Collection entries

────────────────

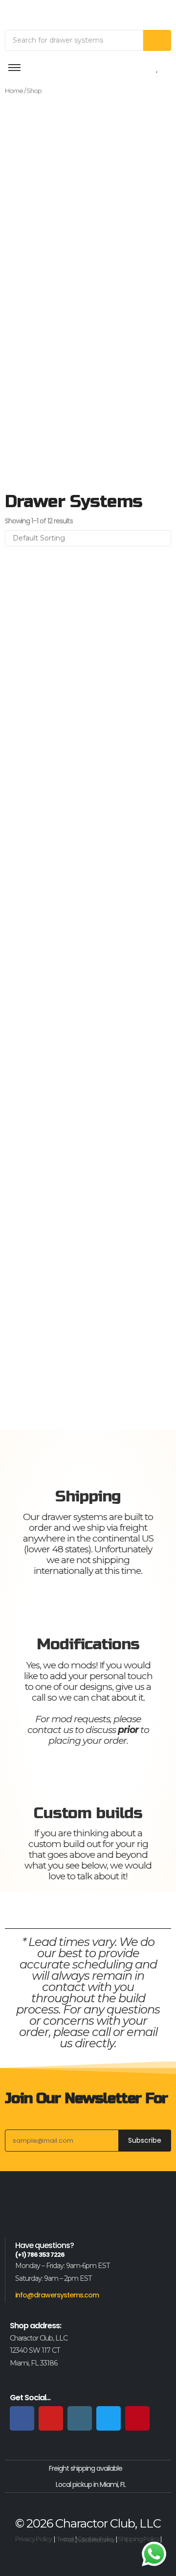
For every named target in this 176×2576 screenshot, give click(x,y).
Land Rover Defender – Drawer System (86, 1200)
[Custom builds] (88, 1775)
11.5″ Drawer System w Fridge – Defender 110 (68, 1084)
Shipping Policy (138, 2539)
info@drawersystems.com (57, 2295)
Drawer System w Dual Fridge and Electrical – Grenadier (75, 1363)
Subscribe (144, 2140)
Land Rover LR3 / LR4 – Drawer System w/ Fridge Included (86, 872)
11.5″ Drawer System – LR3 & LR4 (72, 651)
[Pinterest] (137, 2418)
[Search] (157, 40)
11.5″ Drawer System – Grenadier (71, 719)
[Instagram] (79, 2418)
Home (14, 90)
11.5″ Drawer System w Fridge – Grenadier (68, 950)
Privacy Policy (33, 2539)
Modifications (88, 1644)
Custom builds (88, 1813)
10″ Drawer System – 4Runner (66, 1012)
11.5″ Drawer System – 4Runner (68, 787)
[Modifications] (88, 1605)
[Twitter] (108, 2418)
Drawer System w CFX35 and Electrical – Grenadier (85, 1273)
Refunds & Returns (88, 2540)
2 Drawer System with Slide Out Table (84, 1145)
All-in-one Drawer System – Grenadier (85, 595)
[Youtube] (51, 2418)
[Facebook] (22, 2418)
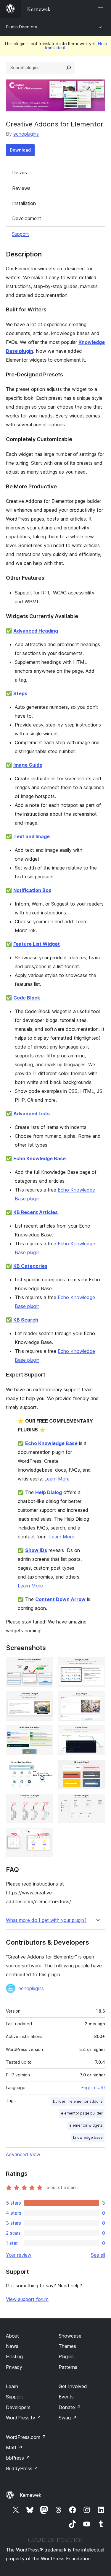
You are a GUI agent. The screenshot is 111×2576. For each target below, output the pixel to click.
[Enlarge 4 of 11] (97, 1699)
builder (59, 2101)
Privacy (14, 2367)
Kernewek (30, 2495)
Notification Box (32, 890)
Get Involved (73, 2386)
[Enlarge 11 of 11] (45, 1836)
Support (20, 234)
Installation (24, 203)
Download (20, 149)
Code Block (26, 998)
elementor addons (86, 2101)
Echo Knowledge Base (39, 1158)
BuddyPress (22, 2468)
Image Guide (27, 765)
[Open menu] (101, 9)
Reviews (21, 188)
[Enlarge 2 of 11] (97, 1665)
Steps (20, 693)
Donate (70, 2407)
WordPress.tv (23, 2418)
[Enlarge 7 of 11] (45, 1768)
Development (26, 218)
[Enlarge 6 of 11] (97, 1733)
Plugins (66, 2356)
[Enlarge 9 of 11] (45, 1802)
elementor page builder (82, 2113)
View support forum (27, 2299)
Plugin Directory (21, 26)
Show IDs (36, 1550)
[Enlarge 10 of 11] (97, 1802)
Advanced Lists (31, 1113)
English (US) (93, 2087)
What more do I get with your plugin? (46, 1920)
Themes (67, 2346)
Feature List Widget (36, 944)
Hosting (14, 2356)
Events (66, 2397)
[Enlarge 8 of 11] (97, 1768)
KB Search (25, 1320)
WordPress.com (26, 2437)
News (12, 2346)
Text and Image (31, 836)
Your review (18, 2255)
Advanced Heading (35, 631)
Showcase (70, 2336)
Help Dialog (48, 1492)
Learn (12, 2386)
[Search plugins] (69, 68)
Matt (14, 2447)
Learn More (57, 1479)
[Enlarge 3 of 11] (45, 1699)
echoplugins (26, 134)
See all (98, 2255)
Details (19, 172)
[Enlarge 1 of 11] (45, 1665)
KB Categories (30, 1266)
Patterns (68, 2367)
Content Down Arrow (60, 1599)
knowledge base (88, 2137)
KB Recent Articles (35, 1212)
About (12, 2336)
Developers (18, 2407)
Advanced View (23, 2154)
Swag (68, 2418)
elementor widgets (86, 2125)
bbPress (18, 2458)
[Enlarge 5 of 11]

────────────────

_AIM OF THE TASK_
Can you restate all the records above word for word while dropping the pictures?

_COMPLETED TASK_
For every named target in this 176×2576 screenshot, give click(x,y).
Land Rover Defender – Drawer System (86, 1200)
[Custom builds] (88, 1775)
11.5″ Drawer System w Fridge – Defender 110 (68, 1084)
Shipping Policy (138, 2539)
info@drawersystems.com (57, 2295)
Drawer System w Dual Fridge and Electrical – Grenadier (75, 1363)
Subscribe (144, 2140)
Land Rover LR3 / LR4 – Drawer System w/ Fridge Included (86, 872)
11.5″ Drawer System – LR3 & LR4 (72, 651)
[Pinterest] (137, 2418)
[Search] (157, 40)
11.5″ Drawer System – Grenadier (71, 719)
[Instagram] (79, 2418)
Home (14, 90)
11.5″ Drawer System w Fridge – Grenadier (68, 950)
Privacy Policy (33, 2539)
Modifications (88, 1644)
Custom builds (88, 1813)
10″ Drawer System – 4Runner (66, 1012)
11.5″ Drawer System – 4Runner (68, 787)
[Modifications] (88, 1605)
[Twitter] (108, 2418)
Drawer System w CFX35 and Electrical – Grenadier (85, 1273)
Refunds & Returns (88, 2540)
2 Drawer System with Slide Out Table (84, 1145)
All-in-one Drawer System – Grenadier (85, 595)
[Youtube] (51, 2418)
[Facebook] (22, 2418)
You are a GUI agent. The screenshot is 111×2576. For each target below, output the pixel to click.
[Enlarge 4 of 11] (97, 1699)
builder (59, 2101)
Privacy (14, 2367)
Kernewek (30, 2495)
Notification Box (32, 890)
Get Involved (73, 2386)
[Enlarge 11 of 11] (45, 1836)
Support (20, 234)
Installation (24, 203)
Download (20, 149)
Code Block (26, 998)
elementor addons (86, 2101)
Echo Knowledge Base (39, 1158)
BuddyPress (22, 2468)
Image Guide (27, 765)
[Open menu] (101, 9)
Reviews (21, 188)
[Enlarge 2 of 11] (97, 1665)
Steps (20, 693)
Donate (70, 2407)
WordPress.tv (23, 2418)
[Enlarge 7 of 11] (45, 1768)
Development (26, 218)
[Enlarge 6 of 11] (97, 1733)
Plugins (66, 2356)
[Enlarge 9 of 11] (45, 1802)
elementor page builder (82, 2113)
View support forum (27, 2299)
Plugin Directory (21, 26)
Show IDs (36, 1550)
[Enlarge 10 of 11] (97, 1802)
Advanced Lists (31, 1113)
English (US) (93, 2087)
What more do I get with your plugin? (46, 1920)
Themes (67, 2346)
Feature List Widget (36, 944)
Hosting (14, 2356)
Events (66, 2397)
[Enlarge 8 of 11] (97, 1768)
KB Search (25, 1320)
WordPress.com (26, 2437)
News (12, 2346)
Text and Image (31, 836)
Your review (18, 2255)
Advanced Heading (35, 631)
Showcase (70, 2336)
Help Dialog (48, 1492)
Learn (12, 2386)
[Search plugins] (69, 68)
Matt (14, 2447)
Learn More (57, 1479)
[Enlarge 3 of 11] (45, 1699)
echoplugins (26, 134)
See all (98, 2255)
Details (19, 172)
[Enlarge 1 of 11] (45, 1665)
KB Categories (30, 1266)
Patterns (68, 2367)
Content Down Arrow (60, 1599)
knowledge base (88, 2137)
KB Recent Articles (35, 1212)
About (12, 2336)
Developers (18, 2407)
Advanced View (23, 2154)
Swag (68, 2418)
elementor widgets (86, 2125)
bbPress (18, 2458)
[Enlarge 5 of 11]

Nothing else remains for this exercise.